Quand il se filme répétant une posture de yoga grâce à un tutoriel sur son ordinateur, Aguirre choisit celle du héros Virāsana dont il peine à trouver le point d’équilibre. A la fin de l’exercice, quand l’enseignant virtuel l’invite à clamer “Je suis aussi fort qu’un héros !”, il en fait plutôt une chanson : “Si j’arrive à parler avec mon père, je serai un héros.” Planté au coin d’une rue ou sur un toit, Aguirre se met en scène avec sa guitare, entonnant des couplets de circonstance, sorte de récit chanté qui vient prendre le relais de la voix off. Avec son visage rond, son crâne chauve et son tee-shirt d’adolescent, son corps endosse la dimension burlesque qu’il entend aussi donner au film, pour mettre à distance l’intensité dramatique qui le traverse, et inviter le spectateur au moyen de ces séquences marquées par l’autodérision à trouver sa place dans tant d’intimité exposée.

Tout au long du processus d’écriture du film qui le conduit à trouver le courage de parler à son père, il est guidé par ses conversations avec sa mère, qui, par téléphone ou dans une très belle séquence où il la filme chez elle, déjà malade, décrypte pour lui la psychologie paternelle. “Tu dois apprendre à aimer la réalité. Si ton père n’avait pas été comme il est, tu serais devenu un autre” lui recommande-t-elle de façon testamentaire. Finalement, pour que s’opère un lâcher-prise, il faudra sortir Cesar de son restaurant et entreprendre avec lui un voyage sur les lieux de son enfance.
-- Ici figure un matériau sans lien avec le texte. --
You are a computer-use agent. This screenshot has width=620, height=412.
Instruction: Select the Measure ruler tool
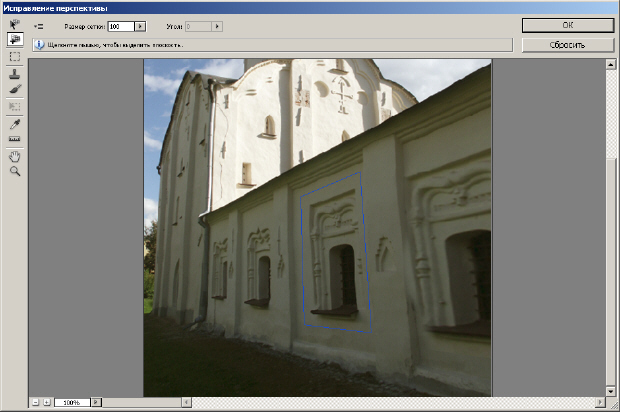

Dans la finca où il a grandi, rendu disponible, il accepte enfin de s’ouvrir et de répondre aux questions de son fils. “Tu vois, tout se résout” conclut-il dans une scène filmée depuis le milieu d’un ruisseau. Mais El Grill de Cesar ne laisse pas ses protagonistes au milieu du gué. Après cette émouvante scène d’aveux réciproques lâchés au fil de l’eau, Aguirre met en scène leur retour et le déplacement s’opère aussi sur le champ de bataille qu’a été le restaurant. Il parvient à ses fins, la façade est repeinte, une cloison abattue, et l’introduction d’un peu de germanitude dans le logiciel paternel prendra la forme – à défaut de plan de rigueur – d’une grande fête (presque) bavaroise pour célébrer la mue du Grill… et de leur relation.